The evaluation followed standard TREC evaluation procedures for ad hoc retrieval tasks. Participants submitted (in trec_eval format) a maximum of five automatic or manual runs per task, each consisting of a ranked list of up to 1,000 literature article IDs and 1,000 ClinicalTrials.gov Identifiers per topic. That is, up to 10 total runs: a maximum of 5 literature runs and 5 clinical trial runs per topic.

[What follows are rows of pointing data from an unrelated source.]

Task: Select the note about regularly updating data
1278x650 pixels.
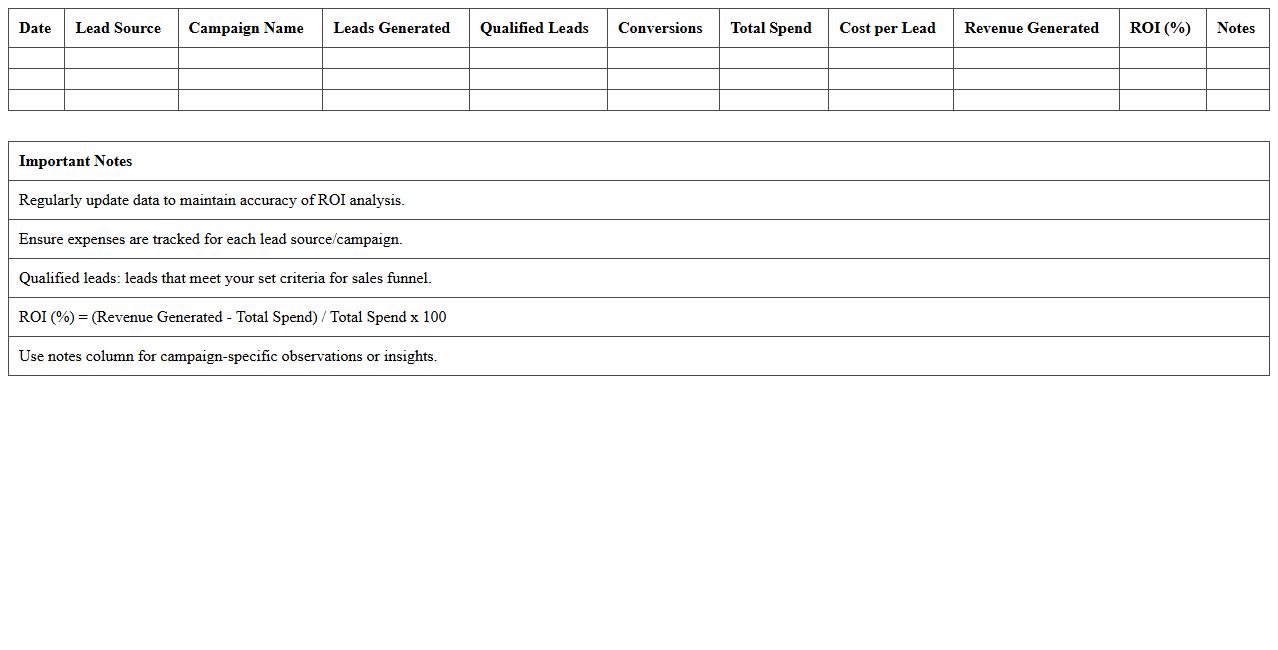Action: (212, 200)
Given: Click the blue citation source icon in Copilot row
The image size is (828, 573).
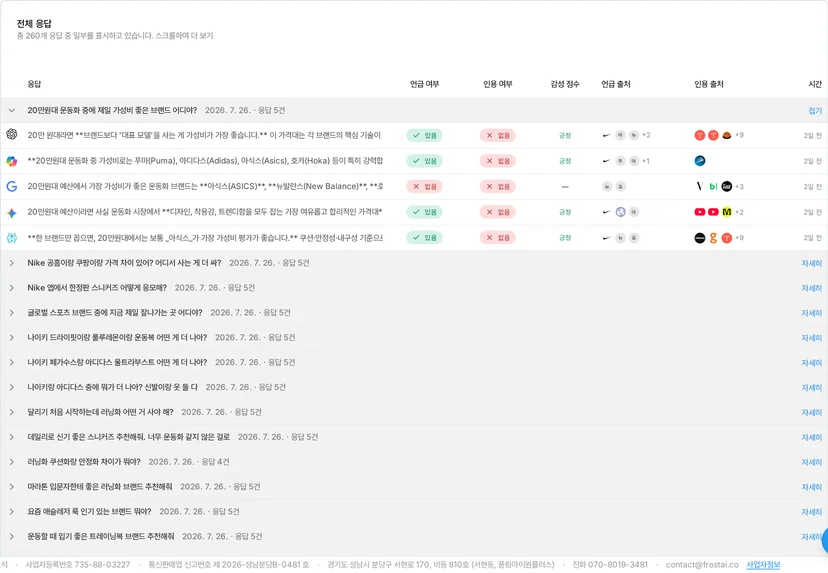Looking at the screenshot, I should 700,161.
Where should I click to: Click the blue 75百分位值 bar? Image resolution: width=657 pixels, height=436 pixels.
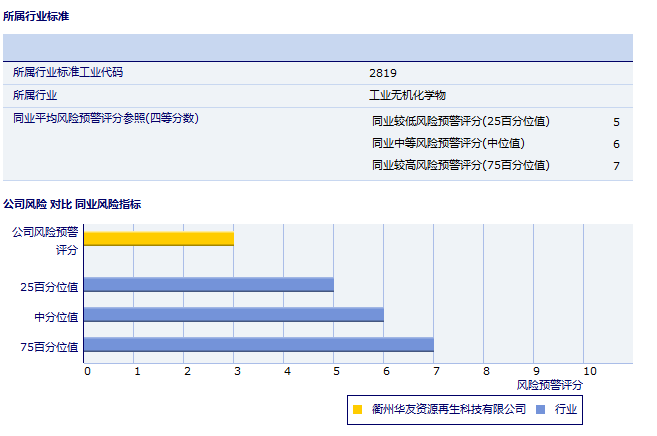(259, 346)
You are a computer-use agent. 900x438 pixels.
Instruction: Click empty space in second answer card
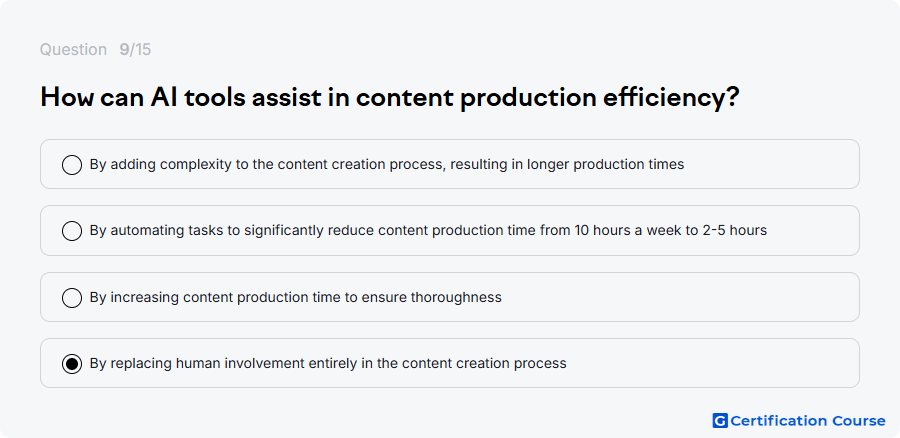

The highest ranked articles and trials for each topic were pooled and judged by physician graduate students at OHSU and postdoctoral fellows at the National Library of Medicine (NLM), just as in the Medical Records and Clinical Decision Support tracks.

In the previous years of the TREC Clinical Decision Support Track, relevance assessors judged results on a simple scale: “definitely relevant”, “partially relevant”, and “not relevant”. Due to the particular challenges involved in precision medicine, however, this is not necessarily appropriate. Not only is precision medicine a highly specialized field (and thus difficult to get true experts to act as assessors), but the notion of relevance is far more flexible and case-specific. As such, the assessment process was two-tiered: first a manual assessment was made by the human assessors based on several categories for each result (referred to here as Result Assessment), then a relevance score was assigned to the result based on its categorization (referred to here as Relevance Assessment).

5.1 Result Assessment

Result assessment can be viewed as a set of multi-class annotations. Judging an individual result, whether an article or trial, proceeds in a cascaded manner with two steps: an initial pass ensures the article/trial is broadly relevant to precision medicine, after which the assessor categorizes the article/trial according to the four fields above.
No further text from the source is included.